■ PROBLEM TO SOLVE ■
In the records below, find the line containing "You are a GUI". Output it and every line after it to the end, unchanged, with no pictures.

=-=-=-=-=

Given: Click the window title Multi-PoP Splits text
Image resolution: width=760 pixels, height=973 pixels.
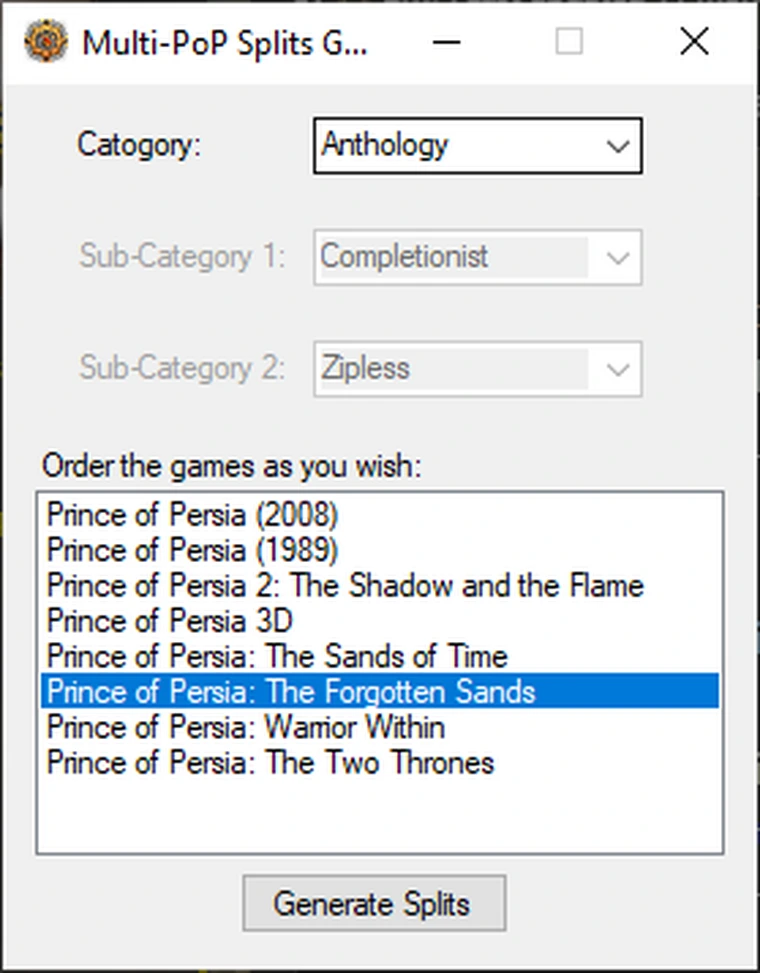Looking at the screenshot, I should (x=225, y=43).

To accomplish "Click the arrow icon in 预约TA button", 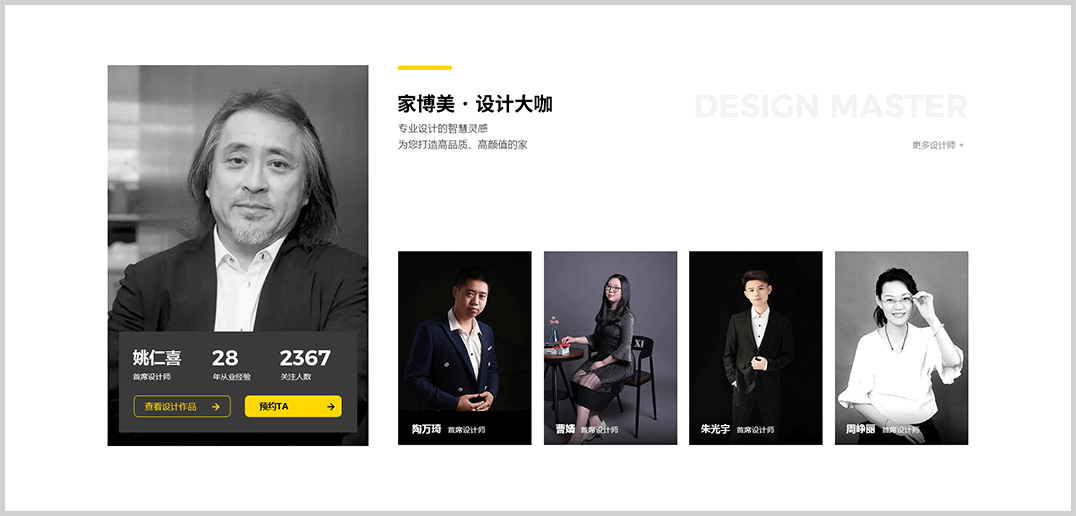I will 331,406.
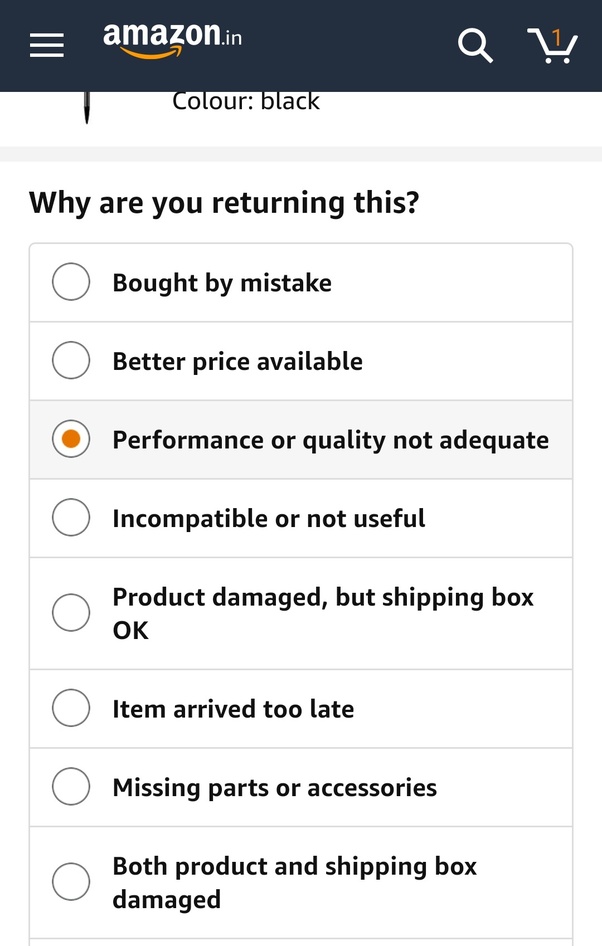Tap the 'Item arrived too late' label text

[234, 708]
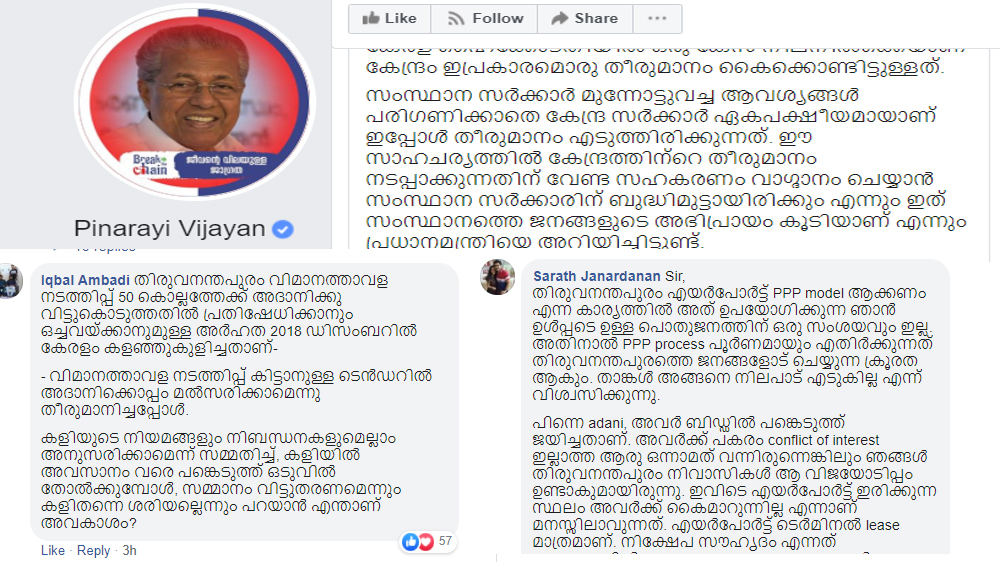
Task: Click the red heart reaction icon
Action: coord(425,542)
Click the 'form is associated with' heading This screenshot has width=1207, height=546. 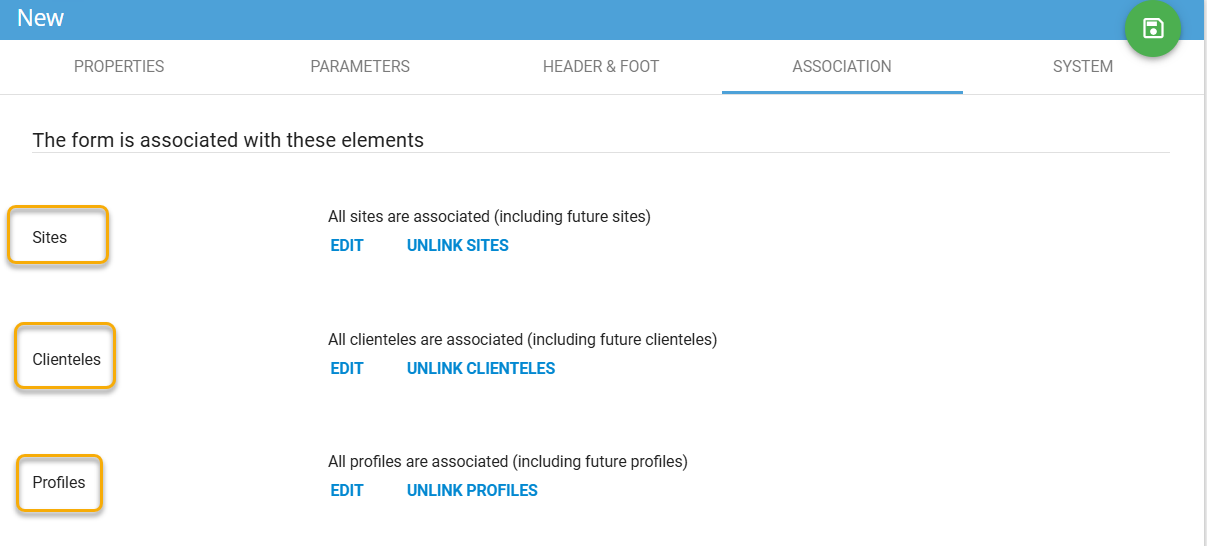tap(228, 140)
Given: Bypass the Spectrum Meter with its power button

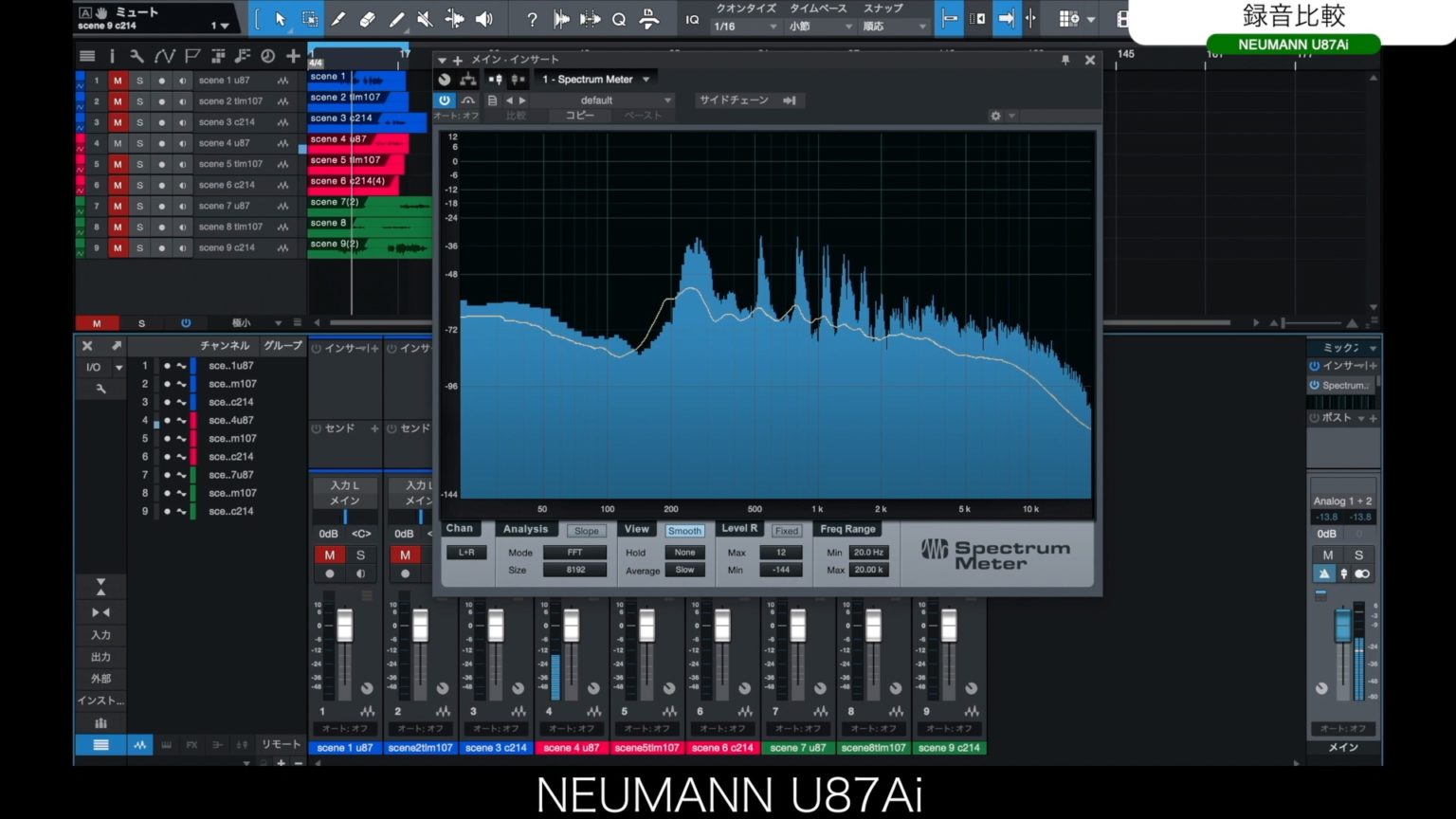Looking at the screenshot, I should click(x=443, y=100).
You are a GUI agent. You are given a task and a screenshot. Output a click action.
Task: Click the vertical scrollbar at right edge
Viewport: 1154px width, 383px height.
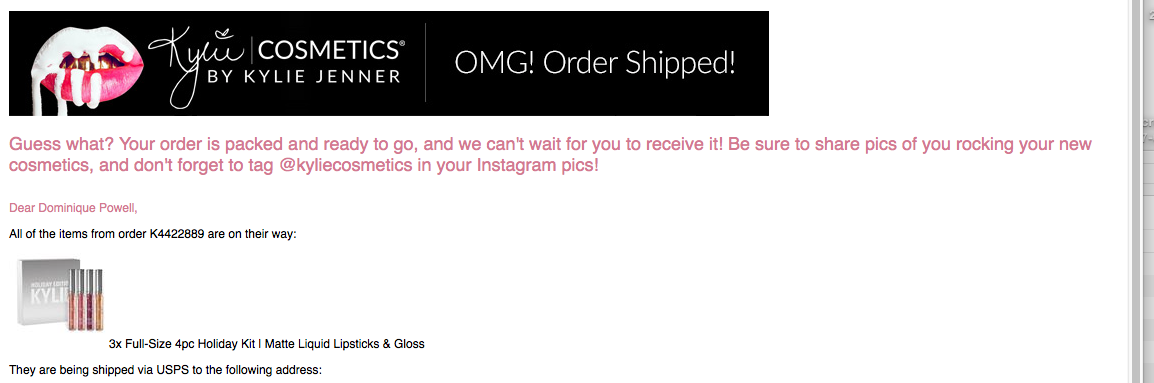pyautogui.click(x=1133, y=192)
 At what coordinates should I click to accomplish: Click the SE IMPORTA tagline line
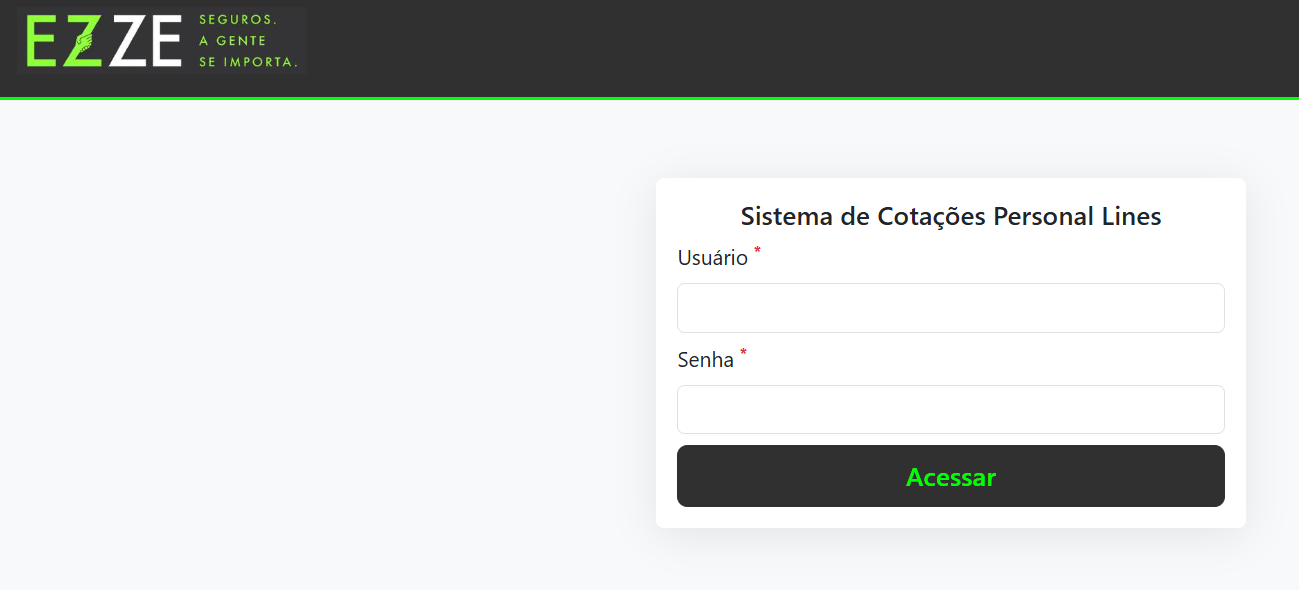(249, 62)

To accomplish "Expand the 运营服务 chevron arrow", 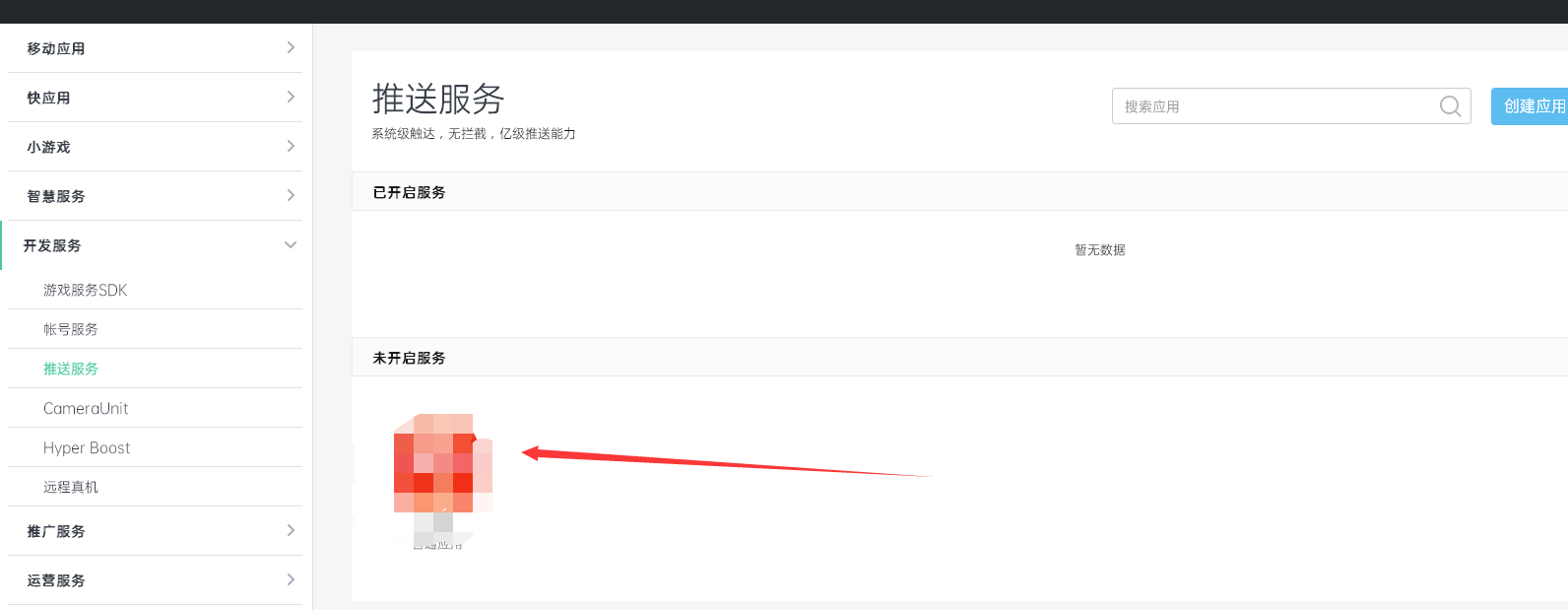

=-=-=-=-=

■ EXERCISE RESULT ■
You are a GUI agent. You are given a task and a screenshot. Output a click action.
Task: Click the vertical scrollbar at right edge
Viewport: 1154px width, 383px height.
pyautogui.click(x=1133, y=192)
 At what coordinates should I click to accomplish: Click the SE IMPORTA tagline line
(249, 62)

To accomplish "Expand the 运营服务 chevron arrow", 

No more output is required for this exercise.